Fraud can be a big problem for government agencies that deliver benefits to the public. As one example, the proportion of unemployment benefits improperly paid out by states can exceed 40%

Artificial intelligence (AI) can help. AI can pore through reams of data to uncover potential fraud – and do it far more quickly and accurately than humans can. So, it’s no surprise that more agencies are turning to AI to help identify fraud and reduce fraudulent payouts.

But AI has a known potential to introduce bias. For instance, the Lensa AI image generator was recently found to deliver renderings that altered people’s appearance in ways that could be considered biased based on gender and race.

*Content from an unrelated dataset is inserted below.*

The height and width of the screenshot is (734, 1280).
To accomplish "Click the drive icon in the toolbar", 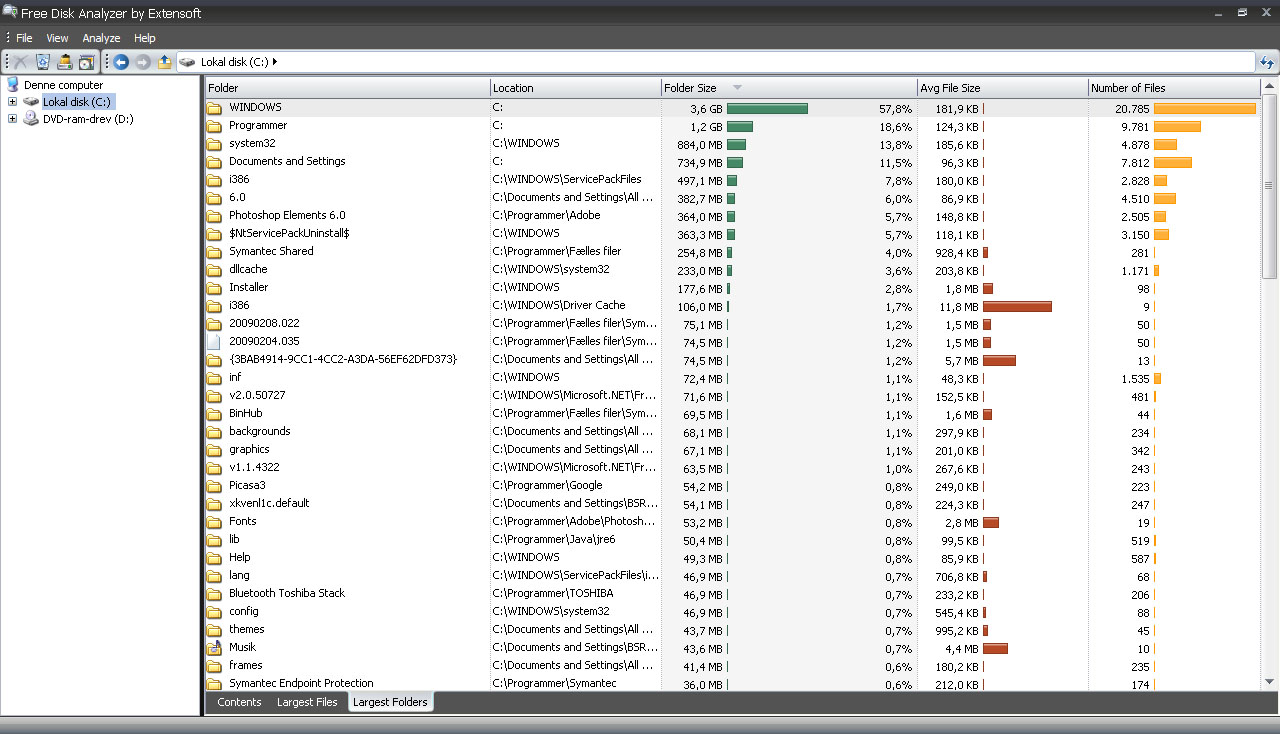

Bias can enter machine learning (ML) models in multiple ways. One way is through historical data. If you train a model based on a dataset that itself contains bias, that bias will be baked into the model. 

Another way is through the introduction of proxy data. Imagine that you’re looking for evidence of fraud in tax return filings, for example. A model that omits the age of the person filing the return but includes the total number of tax returns the person has previously filed could still result in disparate age-based impacts, because the number of tax returns filed in a lifetime could be a rough proximate for age.

Unfairness is of particular concern for governments, which deal in datasets that include legally protected attributes such as age, gender, and race. Agencies want to avoid both disparate treatment – applying decisions to demographic groups in dissimilar ways – and disparate impacts – harming or benefiting demographic groups in dissimilar ways.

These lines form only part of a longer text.